Like the rook, the magpie inhabits the same nest for several years, perhaps for the whole of his life, putting it into repair every year before he again needs it for family use—like a wealthy country family taking possession of their ancestral mansion in the spring.
And now, turning to our picture, we find our magpie in excellent circumstances. Every thing has gone well with him. Here he is, and I will have the pleasure of giving you a bit of every-day magpie life, as sketched by that true pen-and-ink artist, the author of “British Birds.” Our scene opens a few minutes before the time indicated in our picture:—
MAGPIE AND NEST. [[Page 116.]
A Search for Food.
“There, on the old ash-tree, you may see a pair, one perched on the topmost twig, the other hopping on the branches below, keeping up an incessant chatter. How gracefully she, on the topmost twig, swings in the breeze! Off she starts, and directs her flight to the fir-woods opposite, chattering all the way, seemingly to call her mate after her. But he prefers remaining behind. He is in a brown study, or something of that kind, as we can plainly see. Now, having spied something below, he hops downwards from twig to branch, and descends to the ground. His ash-tree, you must understand, grows close to, and in part overshadows, a farmyard; so now he is on ground which, as is customary in such places, is not over clean; therefore, lifting up his tail to prevent it being soiled or wet, as the farmer’s wife might hold up her Sunday gown, and raising his body as high as possible, he walks a few paces, and, spying an earth-worm half out of his hole, drags it forth by a sudden jerk, breaks it in pieces, and swallows it.
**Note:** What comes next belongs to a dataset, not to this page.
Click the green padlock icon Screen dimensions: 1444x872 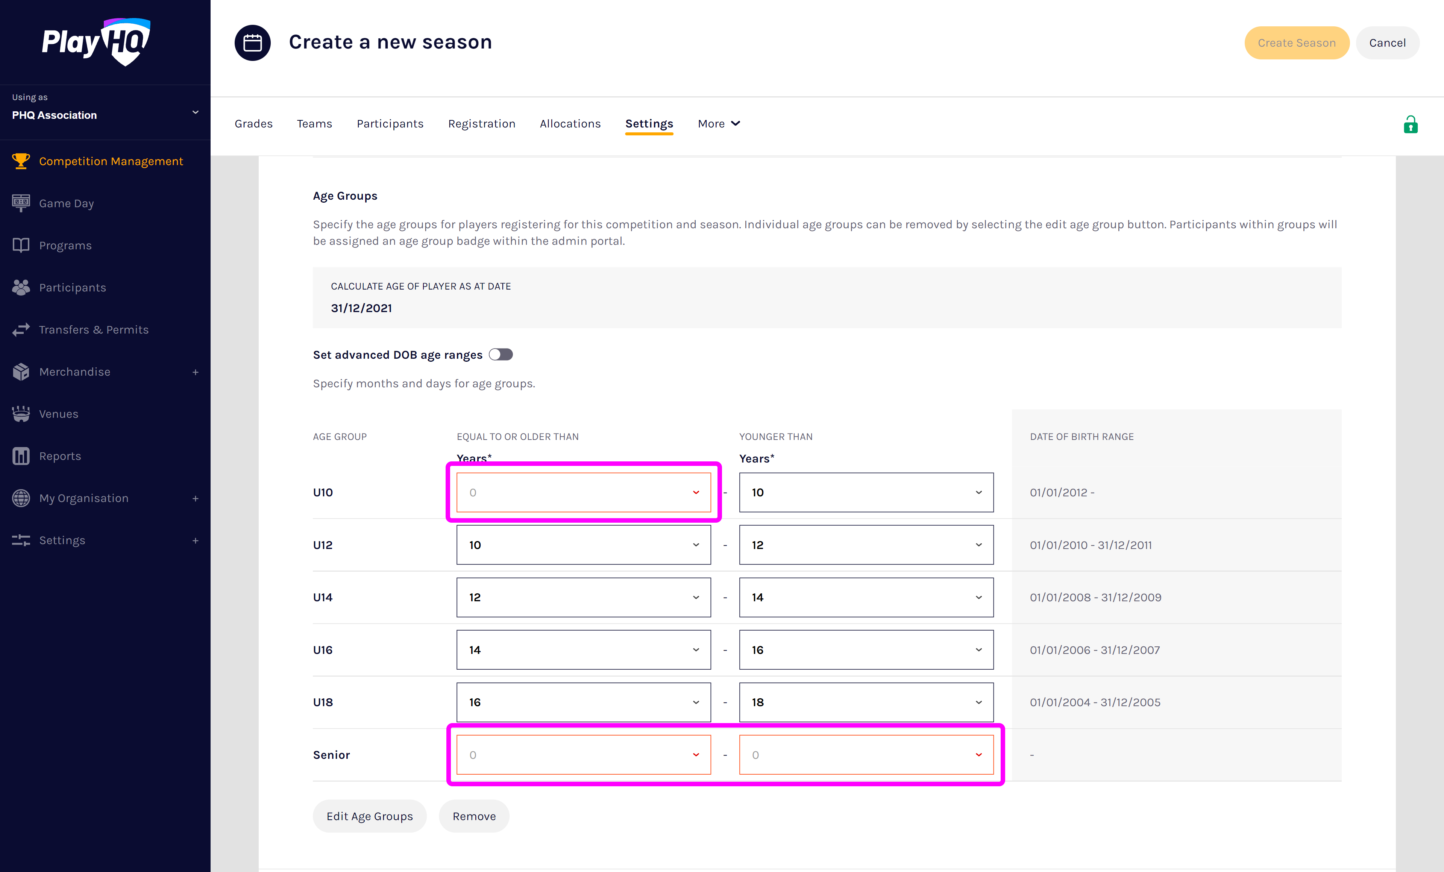(1410, 124)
Now, under the hedge, he has found a snail, which he will presently pick out of its shell, as an old woman would a periwinkle. But now something among the bushes has startled him, and he springs lightly upwards, chattering the while, to regain his favourite tree. It is a cat, which, not less frightened than himself, for both are intent on mischief, runs off towards the barn. The magpie again descends, steps slowly over the grassy margin of the yard, looking from side to side, stops, listens, advances rapidly by a succession of leaps, and encounters a whole brood of chickens, with their mother at their heels. If she had not been there he would have had a delicious feast of one of those chickens; but he dare not think of such a thing now, for, with fury in her eye, bristled plumage, and loud clamour, the hen rushes forward at him, overturning two of her younglings, and the enemy, suddenly wheeling round to avoid the encounter, flies off to his mate.